What you have to do – Everything from the line containing "Given: Open the" to the last line of the listing below should be restated exactly, both ends included, with nothing added and the pictures omitted.

Data supplied –
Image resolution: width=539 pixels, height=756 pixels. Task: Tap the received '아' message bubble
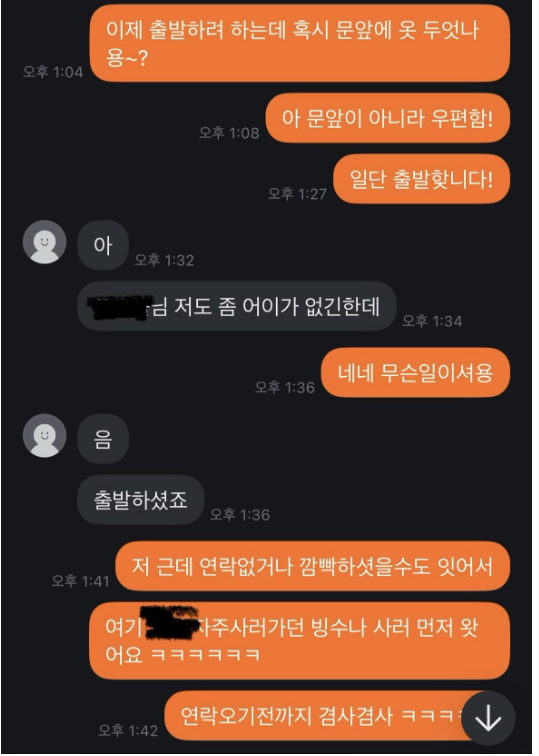[x=103, y=245]
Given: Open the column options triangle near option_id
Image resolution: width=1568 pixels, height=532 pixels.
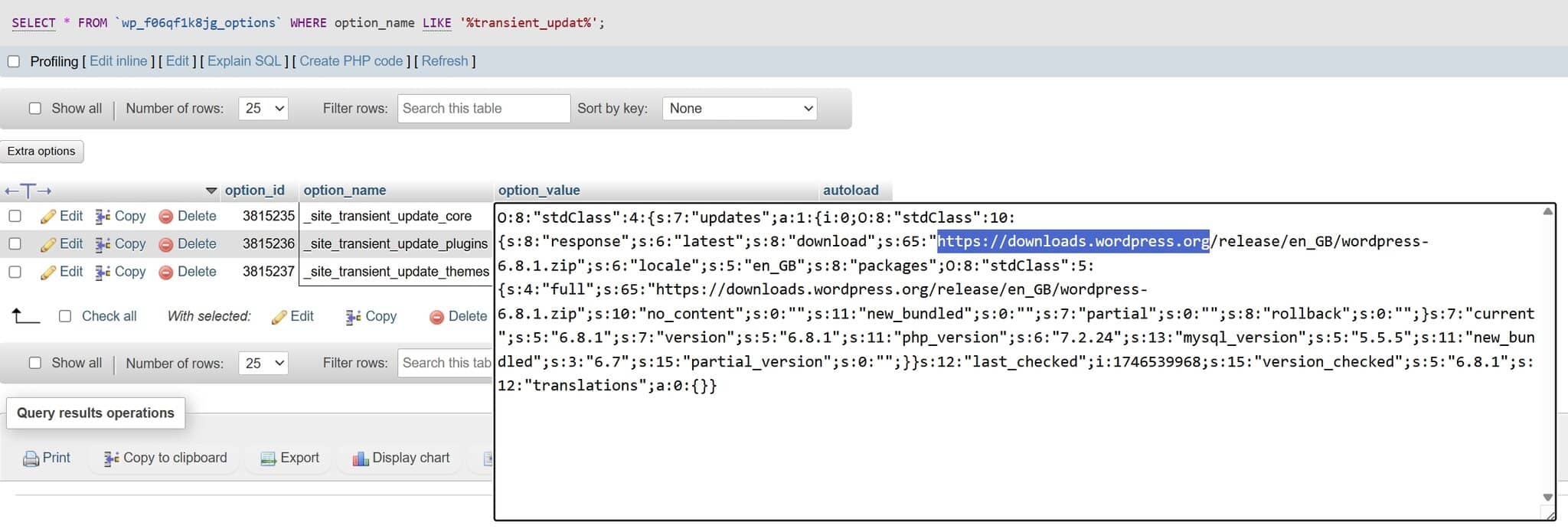Looking at the screenshot, I should click(x=211, y=191).
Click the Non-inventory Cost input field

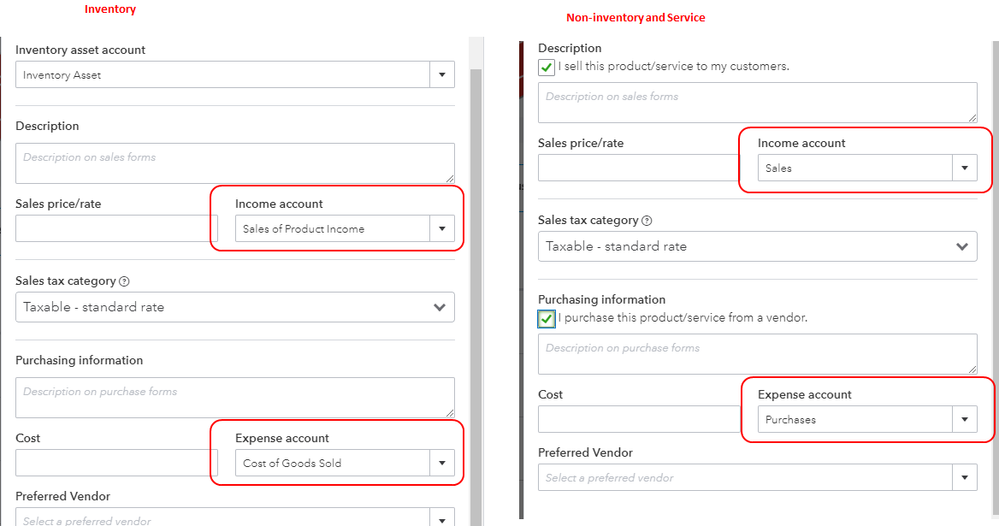tap(638, 420)
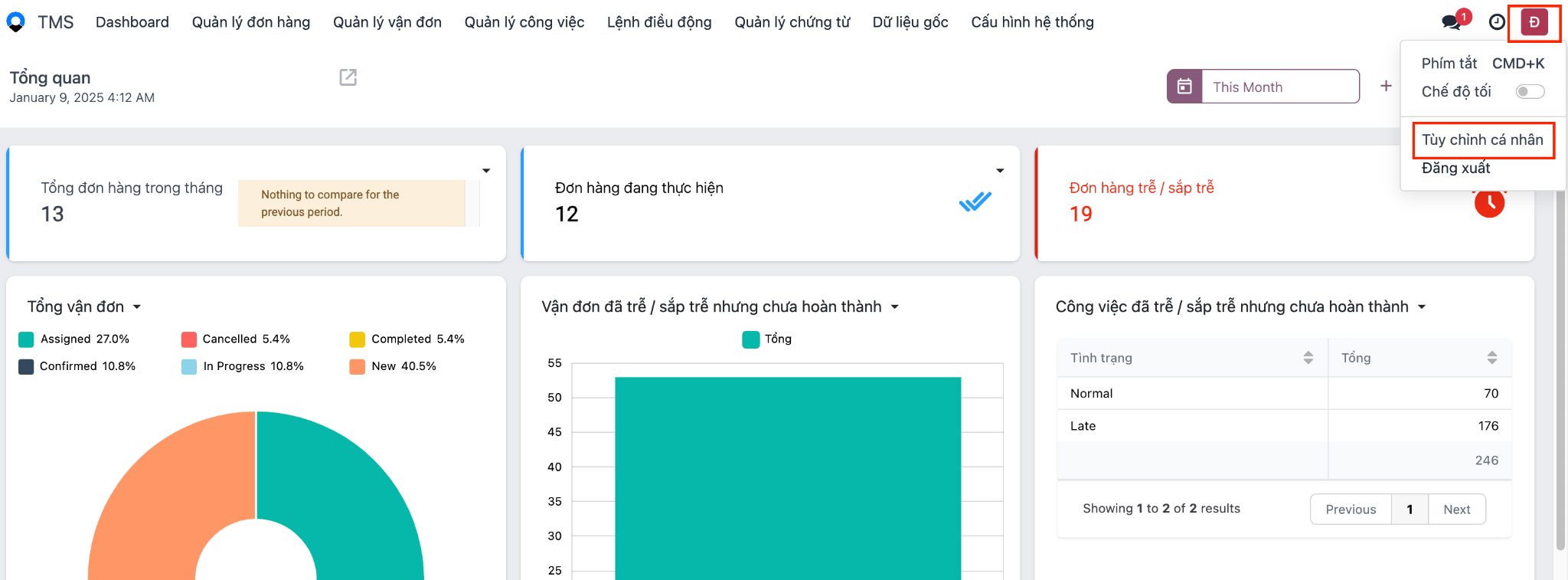Toggle the Tổng series legend in bar chart
1568x580 pixels.
point(767,339)
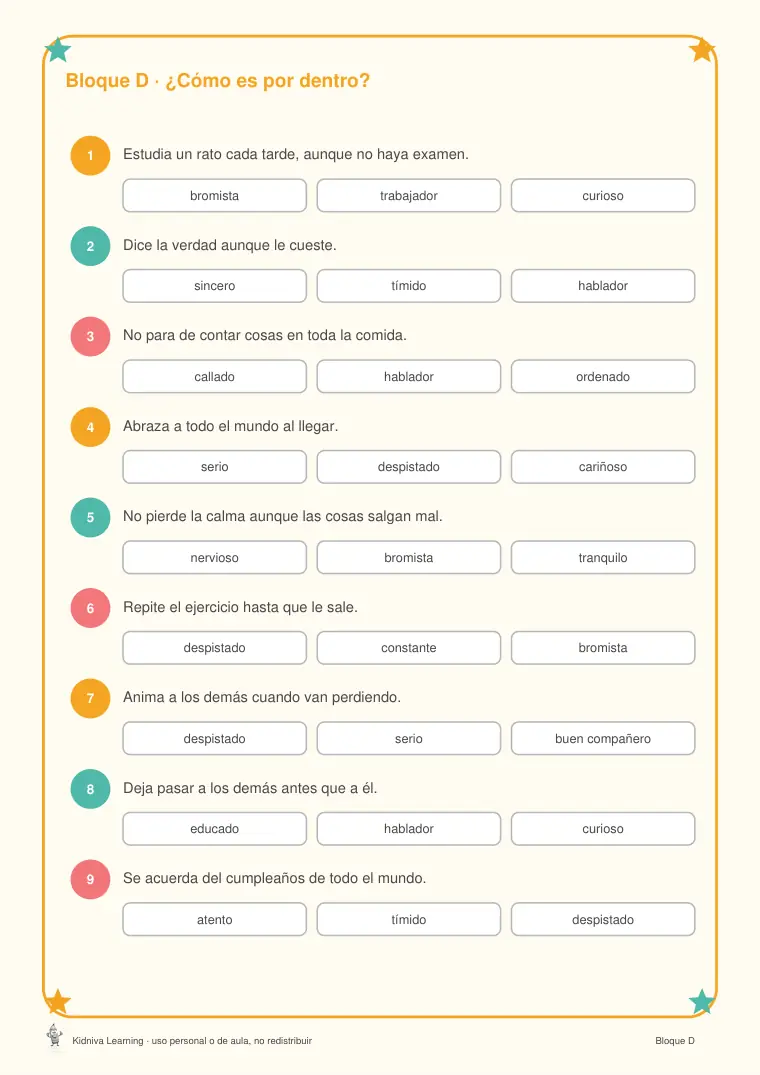
Task: Choose 'educado' for question 8
Action: coord(214,829)
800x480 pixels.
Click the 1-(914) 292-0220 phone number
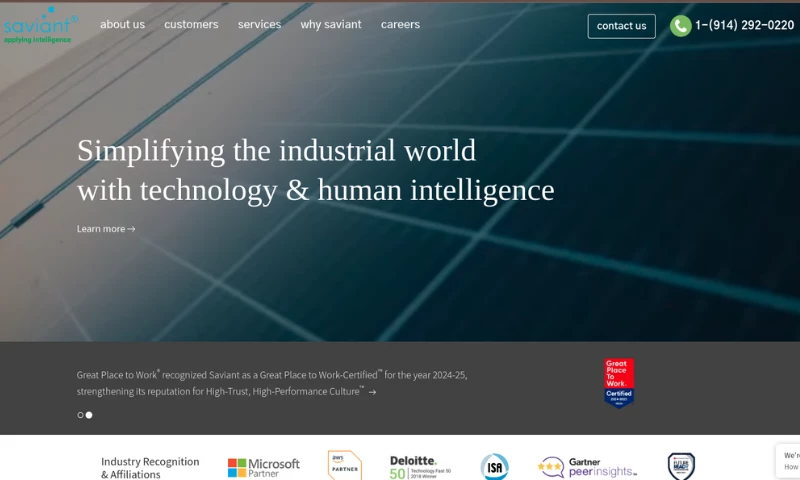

Solution to this problem –
Given: Open the column options triangle near option_id
Image resolution: width=1568 pixels, height=532 pixels.
Looking at the screenshot, I should click(x=211, y=191).
Click the Non-inventory Cost input field

tap(638, 420)
Toggle the Tổng series legend in bar chart
1568x580 pixels.
point(767,339)
Task: Choose 'educado' for question 8
Action: coord(214,829)
800x480 pixels.
Click the 1-(914) 292-0220 phone number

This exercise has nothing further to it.